14. Phone booth, Bill & Ted’s Excellent Adventure (1989), Bill & Ted’s Bogus Journey (1992)
Even though a phone booth seems like an antiquated way to move through time now, in 1989 it didn’t seem all that odd that George Carlin would use one to guide buddies Keanu Reeves and Alex Winter. It was as modern a means of communication as most people could muster in those mostly-pre-cell-phone days, and an inconspicuous way to help the slackers gather the historical figures they needed to make a kick-ass presentation at a school assembly, keeping them from having to repeat the year because of their lazy ways. The booth shows up in the sequel Bill & Ted’s Bogus Journey, mostly to transport the evil robot Bill and Ted that are sent from the future to kill the real ones. However, their ignorance about how to steer and direct the phone booth leads to a funny demise.

15. Satanic satellite dish, Stay Tuned (1992)
You’d think John Ritter and Pam Dawber would guess their new TV system came from Satan himself, since they now get 666 channels, but everything on their TV is now a skewed, satirical version of what’s on actual TV. But thanks to the devilish plan (which doesn’t include HBO, naturally), they’re soon sucked into their television and forced to fight for their lives through a variety of sketch-like parodies of TV shows that were popular at the time of the film’s production. When Ritter is freed while Dawber remains trapped inside TV world thanks to the devil’s acute understanding of legalese, he goes back in, armed with a magic remote control—of course. Meant to be a blandly satirical morality tale about watching too much TV, Stay Tuned instead seems to argue that if all signs in your new contract point to Satan, look for the horns and cloven hooves.

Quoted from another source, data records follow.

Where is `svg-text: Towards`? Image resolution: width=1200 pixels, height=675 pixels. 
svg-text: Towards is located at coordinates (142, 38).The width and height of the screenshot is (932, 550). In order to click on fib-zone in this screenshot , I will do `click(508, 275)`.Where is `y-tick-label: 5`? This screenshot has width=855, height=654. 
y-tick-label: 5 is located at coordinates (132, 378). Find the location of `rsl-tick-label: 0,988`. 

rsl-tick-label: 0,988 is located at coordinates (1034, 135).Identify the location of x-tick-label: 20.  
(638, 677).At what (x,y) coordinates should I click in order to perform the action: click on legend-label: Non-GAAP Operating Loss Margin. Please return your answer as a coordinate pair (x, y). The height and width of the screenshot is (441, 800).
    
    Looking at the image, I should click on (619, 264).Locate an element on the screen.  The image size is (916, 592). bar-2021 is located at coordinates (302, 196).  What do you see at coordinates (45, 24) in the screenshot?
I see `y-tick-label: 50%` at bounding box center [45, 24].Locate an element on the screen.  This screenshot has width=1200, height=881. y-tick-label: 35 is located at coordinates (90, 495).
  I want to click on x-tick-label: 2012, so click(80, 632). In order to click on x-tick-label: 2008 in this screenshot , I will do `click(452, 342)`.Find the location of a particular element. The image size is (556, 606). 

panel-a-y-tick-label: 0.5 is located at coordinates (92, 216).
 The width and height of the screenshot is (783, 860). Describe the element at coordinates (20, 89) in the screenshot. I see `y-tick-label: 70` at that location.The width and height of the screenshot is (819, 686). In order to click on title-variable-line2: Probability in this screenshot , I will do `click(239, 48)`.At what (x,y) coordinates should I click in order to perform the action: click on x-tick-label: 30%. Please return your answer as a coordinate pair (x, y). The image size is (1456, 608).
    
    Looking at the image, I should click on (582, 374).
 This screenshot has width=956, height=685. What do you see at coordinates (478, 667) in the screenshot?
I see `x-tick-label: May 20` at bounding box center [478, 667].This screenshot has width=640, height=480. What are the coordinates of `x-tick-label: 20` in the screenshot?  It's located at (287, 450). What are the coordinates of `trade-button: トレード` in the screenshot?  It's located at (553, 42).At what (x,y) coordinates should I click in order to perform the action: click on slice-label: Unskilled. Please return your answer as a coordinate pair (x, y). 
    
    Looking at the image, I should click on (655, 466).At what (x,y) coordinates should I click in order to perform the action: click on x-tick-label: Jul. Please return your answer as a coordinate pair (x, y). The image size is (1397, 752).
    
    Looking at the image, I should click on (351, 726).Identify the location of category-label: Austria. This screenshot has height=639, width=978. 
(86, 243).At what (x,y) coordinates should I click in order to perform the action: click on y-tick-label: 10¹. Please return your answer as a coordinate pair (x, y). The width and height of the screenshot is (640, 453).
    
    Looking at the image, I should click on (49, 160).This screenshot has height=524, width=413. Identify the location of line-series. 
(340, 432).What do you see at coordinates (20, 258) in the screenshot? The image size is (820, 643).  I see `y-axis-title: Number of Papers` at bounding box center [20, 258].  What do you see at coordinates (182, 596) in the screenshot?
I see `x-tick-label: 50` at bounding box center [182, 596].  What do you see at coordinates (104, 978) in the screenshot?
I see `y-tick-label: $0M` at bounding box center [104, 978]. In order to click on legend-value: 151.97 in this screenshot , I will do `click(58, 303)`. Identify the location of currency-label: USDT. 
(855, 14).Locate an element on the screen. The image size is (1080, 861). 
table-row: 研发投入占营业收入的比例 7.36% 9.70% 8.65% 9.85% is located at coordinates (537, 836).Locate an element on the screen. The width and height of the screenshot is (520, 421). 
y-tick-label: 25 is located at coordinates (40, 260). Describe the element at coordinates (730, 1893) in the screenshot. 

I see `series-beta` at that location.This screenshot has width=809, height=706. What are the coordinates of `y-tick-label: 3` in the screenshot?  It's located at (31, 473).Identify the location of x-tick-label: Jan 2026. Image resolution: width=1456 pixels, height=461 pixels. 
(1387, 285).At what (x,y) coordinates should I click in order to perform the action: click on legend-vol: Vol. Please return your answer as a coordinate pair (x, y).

16. Magic remote control, Click (2006)
The folks behind Adam Sandler vehicle Click expanded on that idea of a magic remote control, adding the joke all sitcom husbands tired of listening to their wives pull at one point or another: pointing the remote at something and hitting “mute” or “fast-forward” or “off” to get past the boring stuff. Sandler finds the remote in the “beyond” section of his local Bed, Bath, & Beyond, and like all magical movie objects, the remote control teaches him a suitably ironic lesson: Life is not to be fast-forwarded through. It’s mean to be lived—particularly when you’re married to Kate Beckinsale. And yet the film somehow doesn’t exploit much of the fun in having a magic remote. It mostly sticks to lame jokes about messing with time and moments where Sandler—in terrible old-man makeup—realizes all he’s lost and attempts to wring tears from hearts hardened by jokes about dogs humping stuffed animals.